Dive Brief:
- Researchers have reproduced a high-severity vulnerability in the SolarWinds Serv-U file-transfer service that is incredibly easy to exploit, according to a blog post from Stephen Fewer, principal security researcher at Rapid7. Companies should immediately patch the vulnerability, Fewer said Tuesday.
- The directory traversal vulnerability, listed as CVE-2024-28995, allows an unauthenticated attacker to read sensitive files on the targeted server. The vulnerability has a CVSS score of 8.6.
- While no exploitation activity has taken place, Rapid7 researchers warn that could change very soon and urged users to apply a hotfix that SolarWinds issued last Wednesday.
Dive Insight:
High severity vulnerabilities like CVE-2024-28995 have previously been targeted in smash-and-grab situations, Rapid7 said. In those cases, hackers have quickly gained access to victims and used the exfiltrated data for extortion.
For example, smash-and-grab campaigns took place when targeting vulnerabilities in the MOVEit file-transfer service, CVE-2023-34362; GoAnywhere MFT, CVE-2023-0669; and more recently in CrushFTP, CVE-2024-4040.
Fewer said in this case an unauthenticated attacker can read arbitrary files stored on an affected Serv-U system.

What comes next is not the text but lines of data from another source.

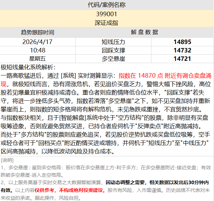Select the stock code 399001 cell
This screenshot has height=201, width=214.
107,14
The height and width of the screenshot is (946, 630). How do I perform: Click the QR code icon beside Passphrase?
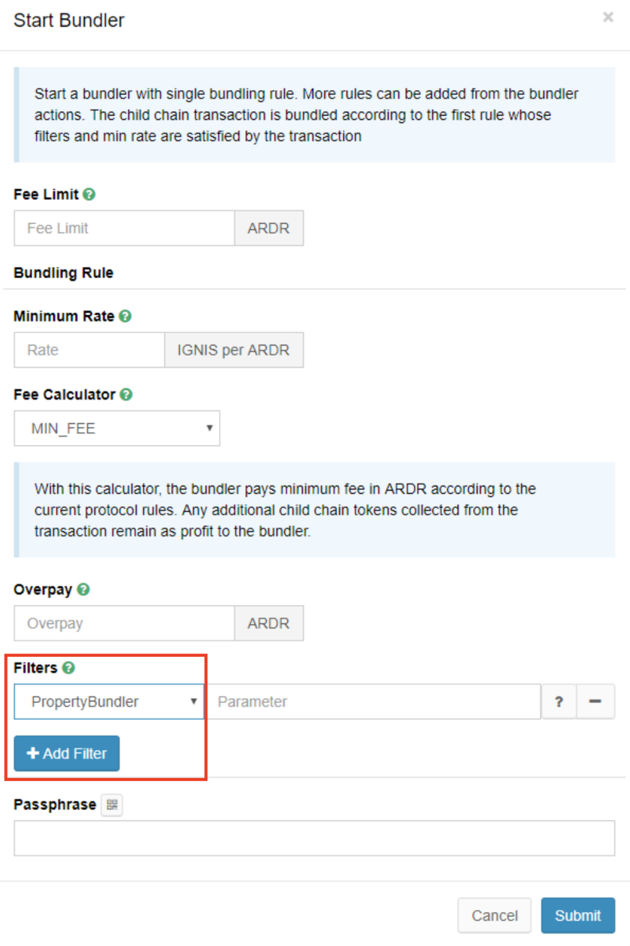tap(112, 804)
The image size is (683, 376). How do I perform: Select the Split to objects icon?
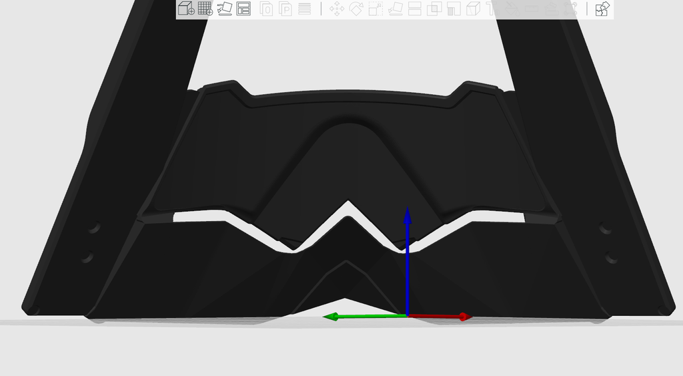[266, 8]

“The impact of this is the total loss of confidentiality for every file the attacker reads,” Fewer said via email. “As the vulnerable product is a file sharing solution, by design there will be files located on the vulnerable system intended to be shared by users in a private and secure manner.”
SolarWinds has been working with customers to get them to apply the previously issued mitigations.
“We have disclosed and patched this vulnerability and are not aware of any evidence that this issue has been exploited,” a SolarWinds spokesperson said via email. “Because Serv-U is an on-premises software, we are communicating transparently with customers to ensure they are aware of the steps they should take to apply the patch and better protect their environments.”
The Serv-U vulnerability was discovered by security researcher Hussein Daher.
SolarWinds continues to deal with the fallout from the 2020 Sunburst attacks, as the Securities and Exchange Commission filed civil charges in 2023 against the company and its CISO claiming it misled investors about security capabilities.
The company has vehemently denied those charges and has worked closely with federal officials to provide learnings with the wider security community since those attacks.